Efetivamente, na ocasião, em harmonia com a Decisão Sumária n.º 404/19, o que o reclamante-recorrente fez foi afirmar (fls. 10 e 11) que houve ofensa à Constituição, por “errada interpretação e aplicação do disposto nos art.º 861.º, 863.º, 864.º e 865.º do CPC e art.º 65.º da CRP”, na medida em que “o exequente não é um proprietário qualquer, antes uma Entidade Bancária, pública, que não sairá assim tão prejudicada com a espera, para satisfação do comando constitucional de a todos assegurar o direito a uma habitação (art. 65.º da CRP)” e que “o prejuízo dos requerentes com a entrega imediata, superará em muito o do exequente, e assim estar-se-á a dar cumprimento àquele desígnio constitucional”.

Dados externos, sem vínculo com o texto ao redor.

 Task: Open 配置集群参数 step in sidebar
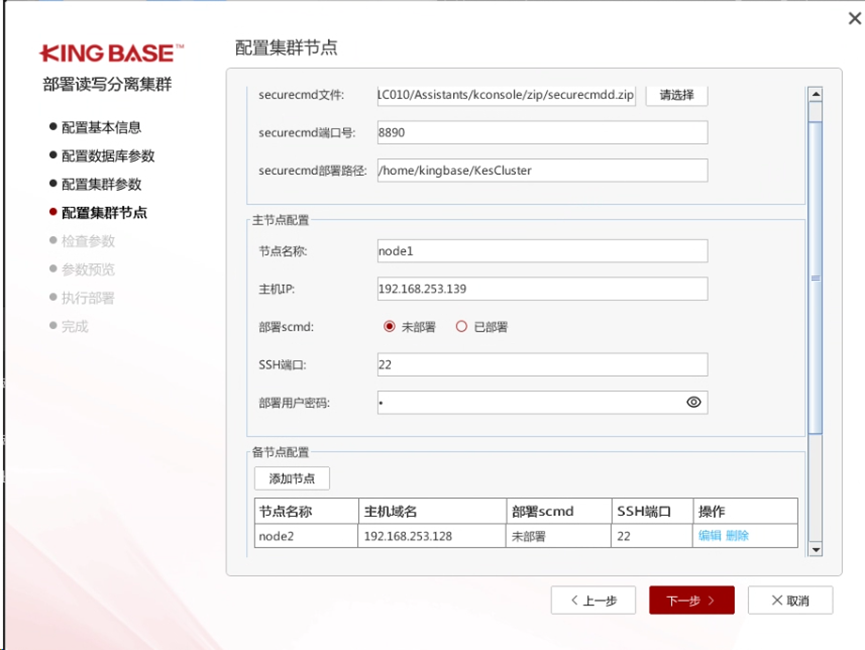tap(101, 184)
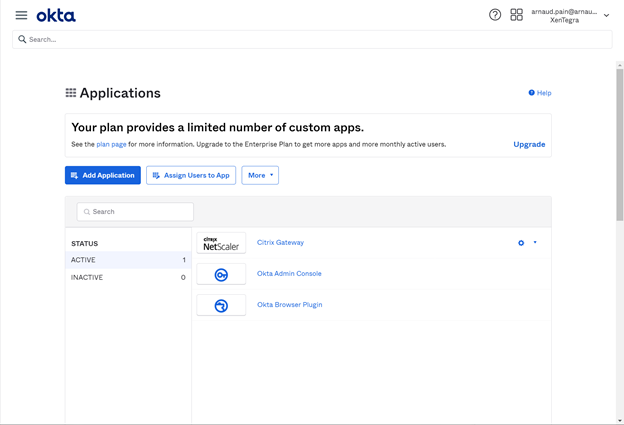Open the Help link near the Applications heading
Viewport: 624px width, 425px height.
pyautogui.click(x=540, y=93)
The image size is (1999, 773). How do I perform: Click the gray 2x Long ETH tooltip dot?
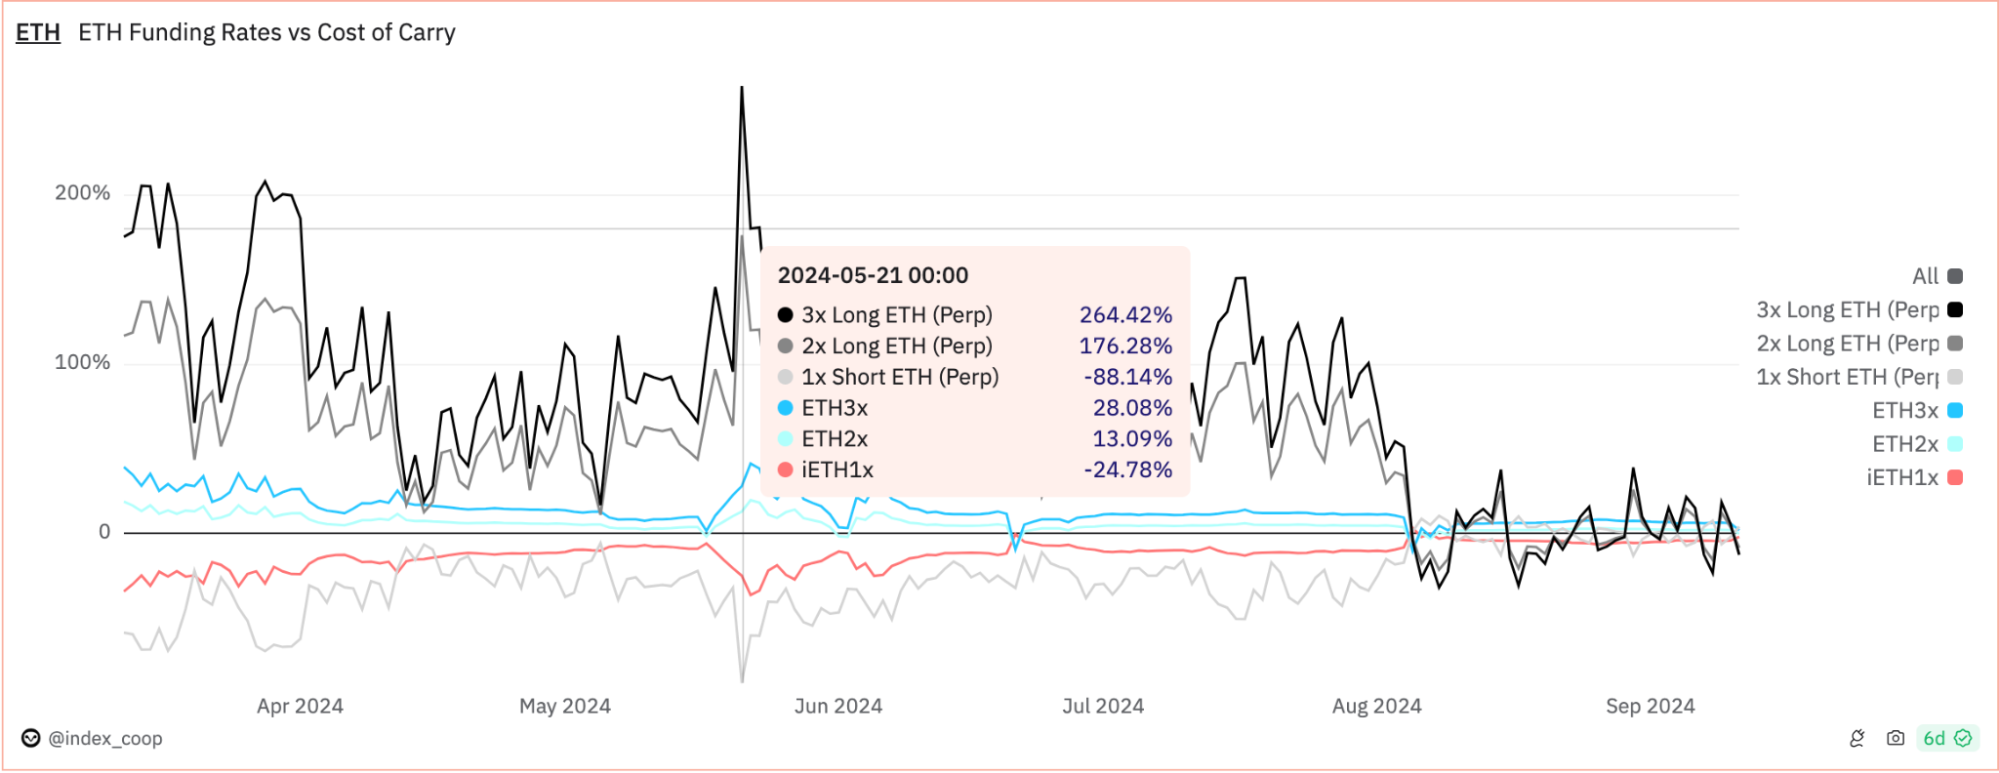pos(786,346)
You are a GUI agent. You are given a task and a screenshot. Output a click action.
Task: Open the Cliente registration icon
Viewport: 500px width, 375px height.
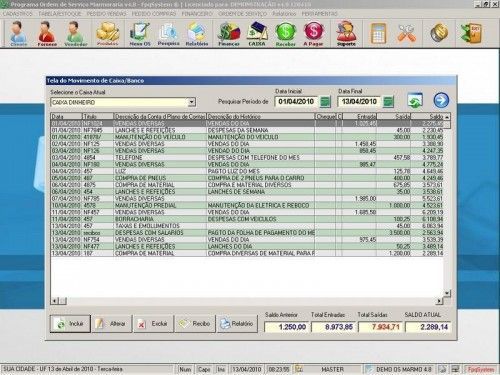[18, 33]
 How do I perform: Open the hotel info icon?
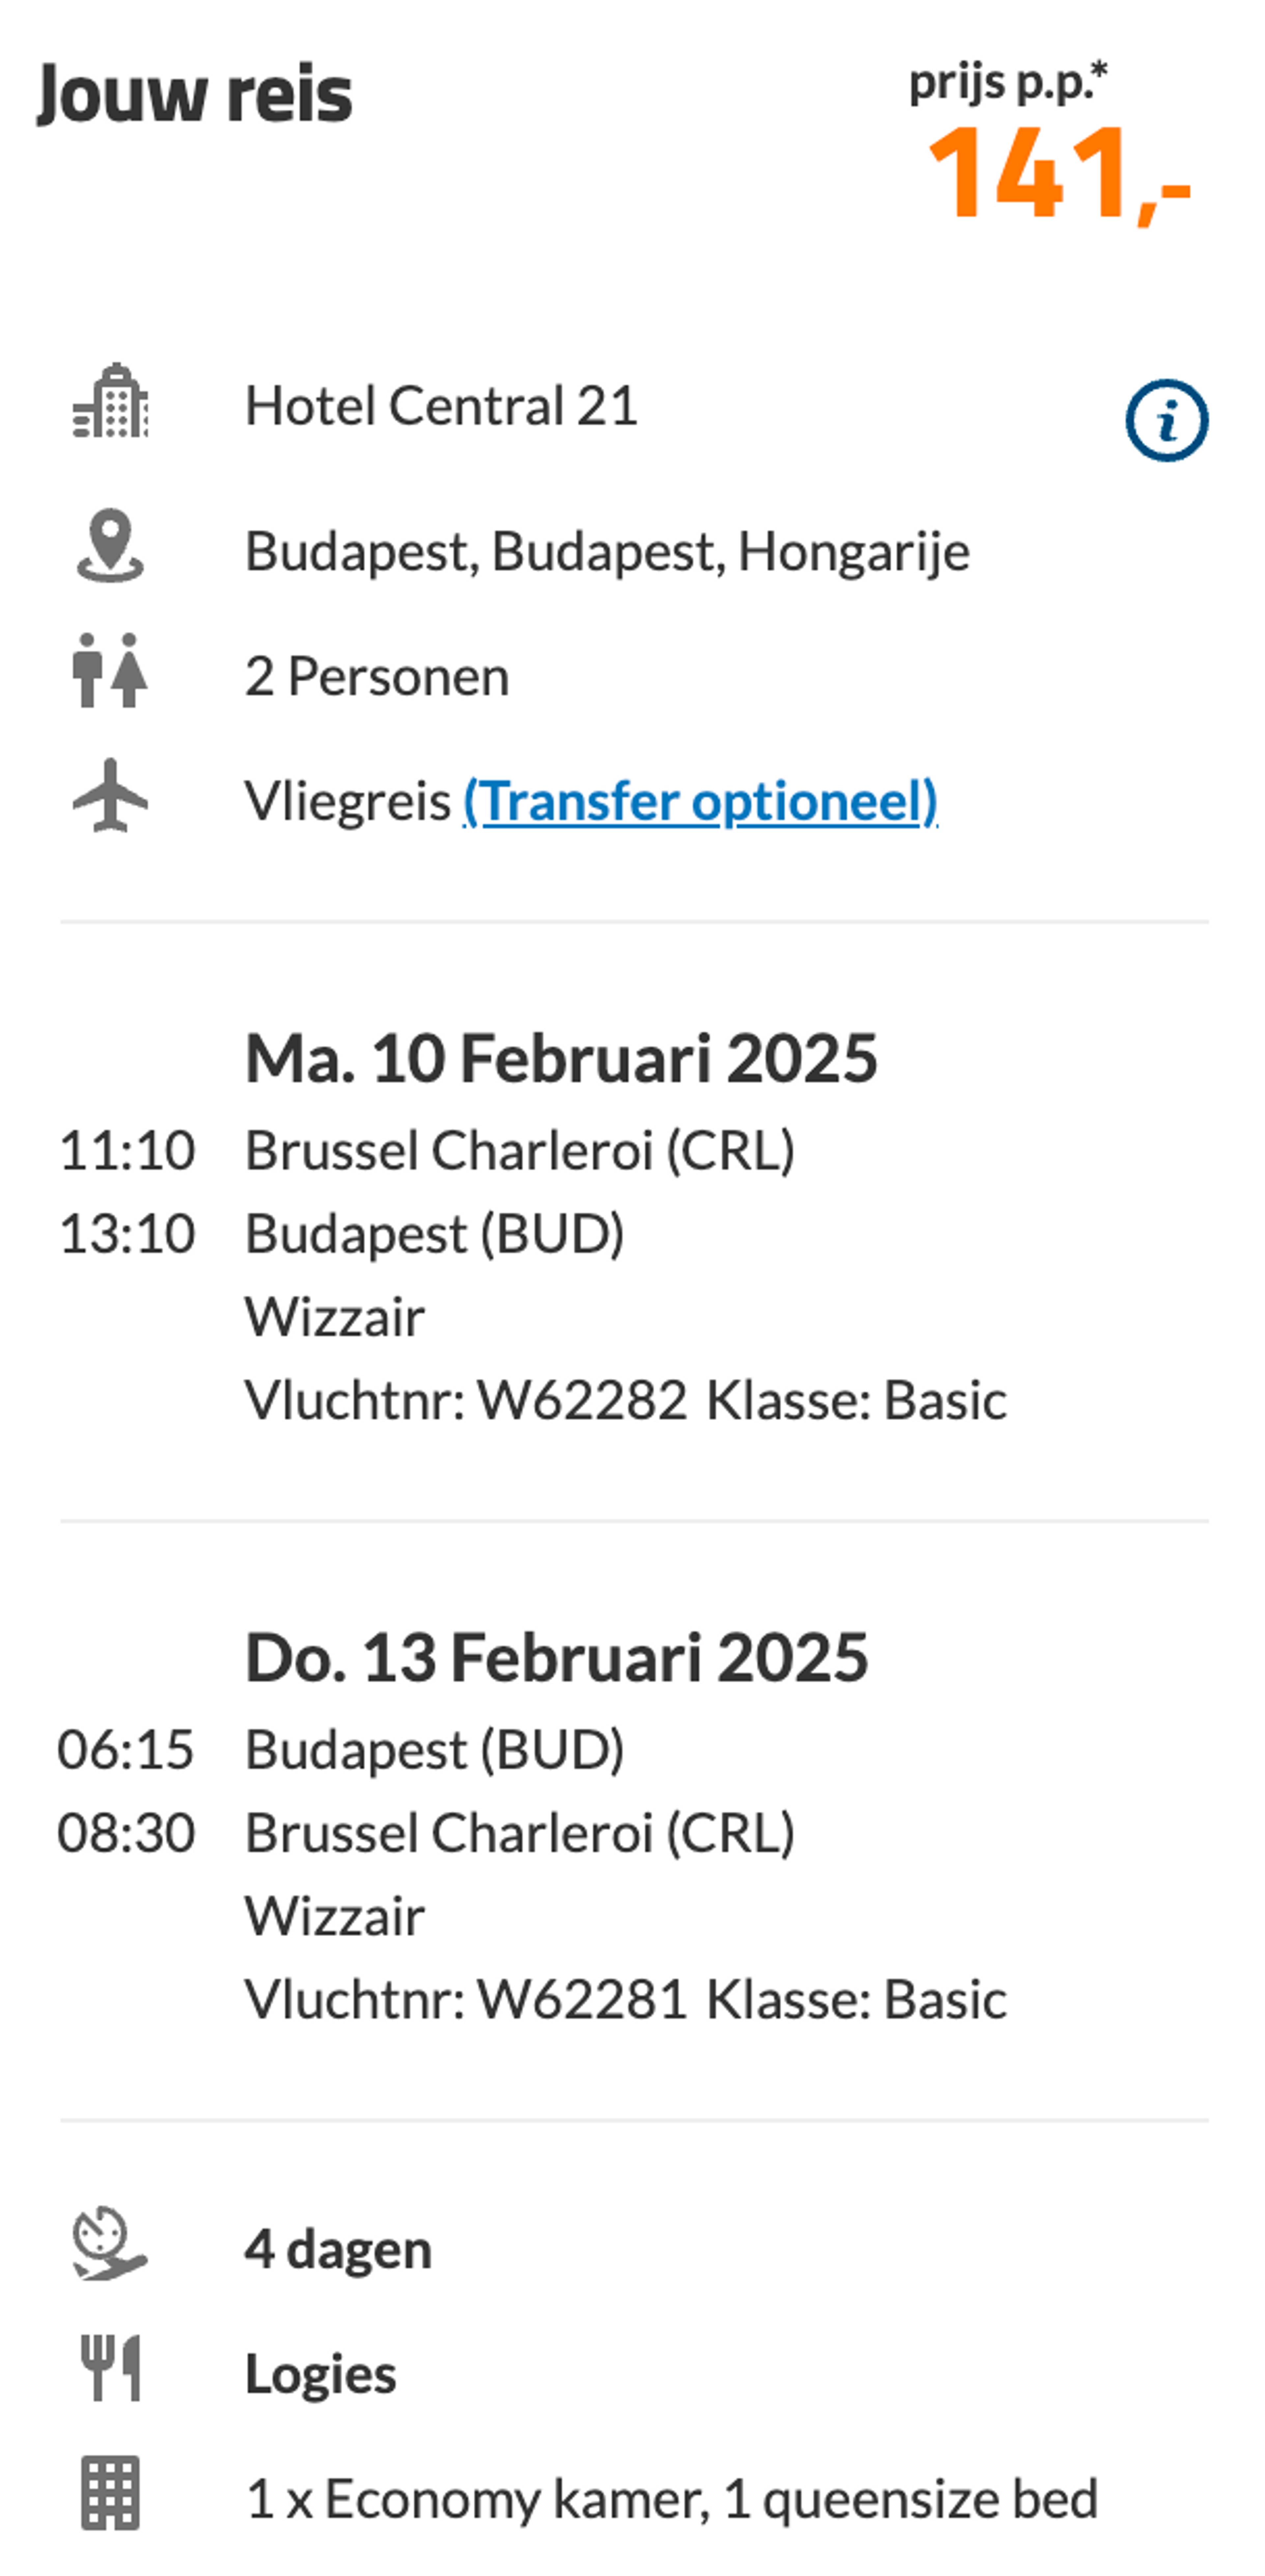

Daí decorre que a construção da pretensão do ora reclamante não contém a exigível enunciação, caracterizada pela generalidade e abstração, interpretativamente extraível das específicas disposições infraconstitucionais selecionadas para vincular aquele tribunal ao dever de decidir qualquer questão de inconstitucionalidade normativa. Assim, o objeto apresentado reduz-se à eventual incorreção da interpretação e aplicação dos preceitos em causa, atinente aos poderes de cognição aplicativa do tribunal recorrido, tendo em conta as circunstâncias específicas do seu caso concreto. Como se sabe, a divergência processo hermenêutico gizado pelo juízo a quo não conforma objeto idóneo para a fiscalização concreta da constitucionalidade.
A revisão da própria decisão recorrida não cabe no âmbito do recurso apresentado ao Tribunal Constitucional, de natureza estritamente normativa. A este Tribunal cabe o escrutínio da constitucionalidade de normas e não de quaisquer outras operações, designadamente o modo como o tribunal recorrido interpretou ou aplicou o direito infraconstitucional. Essa é matéria de direito comum, para a qual são competentes os tribunais comuns. À jurisdição constitucional compete antes o controlo da conformidade constitucional de normas, excluindo a apreciação de decisões judiciais, sob pena de inadmissibilidade.
Por isso, confirma-se, também, a falta de adequada suscitação prévia, haja vista o reclamante-recorrente não ter, no momento atempado, enunciado uma verdadeira questão de constitucionalidade.
7. Em consequência, a decisão sumária proferida merece a nossa concordância, mostrando-se indefetível a sua fundamentação, e não resultando abalada pela manifestação de discordância do reclamante, confirma-se a inadmissibilidade, pelos fundamentos apontados, do recurso de constitucionalidade interposto nos autos.